It is the company's policy to accrue for environmental remediation costs when it is determined that it is probable that such an obligation exists and the amount of the obligation can be reasonably estimated. Based on currently available information and analysis, the company believes that it is reasonably possible that costs associated with all identified sites may exceed current accruals by amounts that may prove insignificant or that could range, in the aggregate, up to approximately $90 million over several years. This estimate of the upper end of the range of reasonably possible additional costs is much less certain than the estimates upon which accruals are currently based, and utilizes assumptions less favorable to the company among the range of reasonably possible outcomes. In estimating both its current accruals for environmental remediation and the possible range of additional future costs, the company has assumed that it will not bear the entire cost of remediation of every site to the exclusion of other known potentially responsible parties who may be jointly and severally liable. The ability of other potentially responsible parties to participate has been taken into account, based generally on each party's financial condition and probable contribution on a per-site basis. No amounts have been recorded for potential recoveries from insurance carriers.

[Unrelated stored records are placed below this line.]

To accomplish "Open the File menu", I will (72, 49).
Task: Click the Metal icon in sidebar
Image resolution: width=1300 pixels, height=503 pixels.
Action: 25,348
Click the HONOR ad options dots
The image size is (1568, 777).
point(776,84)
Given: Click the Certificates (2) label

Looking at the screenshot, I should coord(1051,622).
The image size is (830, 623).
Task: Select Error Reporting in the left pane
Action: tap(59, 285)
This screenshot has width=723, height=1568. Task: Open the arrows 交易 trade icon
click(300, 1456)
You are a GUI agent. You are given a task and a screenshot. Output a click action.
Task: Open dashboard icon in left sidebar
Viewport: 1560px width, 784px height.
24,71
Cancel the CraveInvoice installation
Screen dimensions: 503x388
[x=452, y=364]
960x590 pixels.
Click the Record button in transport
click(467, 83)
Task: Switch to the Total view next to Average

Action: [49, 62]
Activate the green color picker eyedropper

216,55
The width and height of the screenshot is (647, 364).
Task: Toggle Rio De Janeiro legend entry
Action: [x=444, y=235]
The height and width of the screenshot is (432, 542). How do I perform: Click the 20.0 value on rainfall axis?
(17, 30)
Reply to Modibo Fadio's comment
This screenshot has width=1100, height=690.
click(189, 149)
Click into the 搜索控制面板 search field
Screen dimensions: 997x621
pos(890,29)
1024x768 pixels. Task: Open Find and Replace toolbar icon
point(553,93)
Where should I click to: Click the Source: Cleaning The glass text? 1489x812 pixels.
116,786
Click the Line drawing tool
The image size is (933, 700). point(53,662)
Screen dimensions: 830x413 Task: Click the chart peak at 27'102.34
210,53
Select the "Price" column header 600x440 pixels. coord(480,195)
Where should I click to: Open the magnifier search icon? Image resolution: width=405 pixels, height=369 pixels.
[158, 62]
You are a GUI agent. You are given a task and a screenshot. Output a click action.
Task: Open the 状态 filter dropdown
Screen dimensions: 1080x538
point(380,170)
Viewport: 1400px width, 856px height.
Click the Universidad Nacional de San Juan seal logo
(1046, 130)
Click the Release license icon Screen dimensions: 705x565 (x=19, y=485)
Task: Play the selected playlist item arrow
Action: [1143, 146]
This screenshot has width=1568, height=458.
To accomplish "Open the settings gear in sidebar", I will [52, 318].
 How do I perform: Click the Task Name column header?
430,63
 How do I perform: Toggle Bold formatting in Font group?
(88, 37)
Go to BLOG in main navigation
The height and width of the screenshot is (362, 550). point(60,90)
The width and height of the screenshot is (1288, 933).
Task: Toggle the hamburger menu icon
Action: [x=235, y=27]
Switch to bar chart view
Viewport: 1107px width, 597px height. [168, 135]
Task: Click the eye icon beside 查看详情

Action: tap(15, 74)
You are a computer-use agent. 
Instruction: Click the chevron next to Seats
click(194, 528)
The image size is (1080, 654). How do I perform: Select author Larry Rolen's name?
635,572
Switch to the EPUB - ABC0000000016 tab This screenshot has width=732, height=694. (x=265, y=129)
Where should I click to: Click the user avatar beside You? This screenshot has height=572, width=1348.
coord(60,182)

The company is a party to legal proceedings and environmental matters generally incidental to its business. Although the final outcome of any legal proceeding or environmental matter is subject to a great many variables and cannot be predicted with any degree of certainty, the company presently believes that the ultimate outcome resulting from these proceedings and matters, including those described in this note, would not have a material effect on the company's current financial position, liquidity or results of operations; however, in any given future reporting period, such proceedings or matters could have a material effect on results of operations.

OTHER ITEMS
The company's 1998 capital expenditures, excluding acquisitions, were $615 million and are expected to approximate $785 million in 1999; however, the 1999 expenditure level could be increased or decreased as a consequence of future economic conditions.

During the normal course of business, the company's subsidiaries included in its real estate and related assets segment have entered into certain financial commitments comprised primarily of guarantees made on $40 million of partnership borrowings and limited recourse obligations associated with $98 million of sold mortgage loans. The fair value of the recourse on these loans is estimated to be $4 million, which is based upon market spreads for sales of similar loans without recourse or estimates of the credit risk of the associated recourse obligation.

 
       
Note 15. Closure or disposition of facilities    
       

In 1998 and 1997, the company took pretax charges of $71 million and $89 million, respectively, for the closure or disposition of facilities. (See "Charge for Closure or Disposition of Facilities" in the company's Financial Review, page 44.)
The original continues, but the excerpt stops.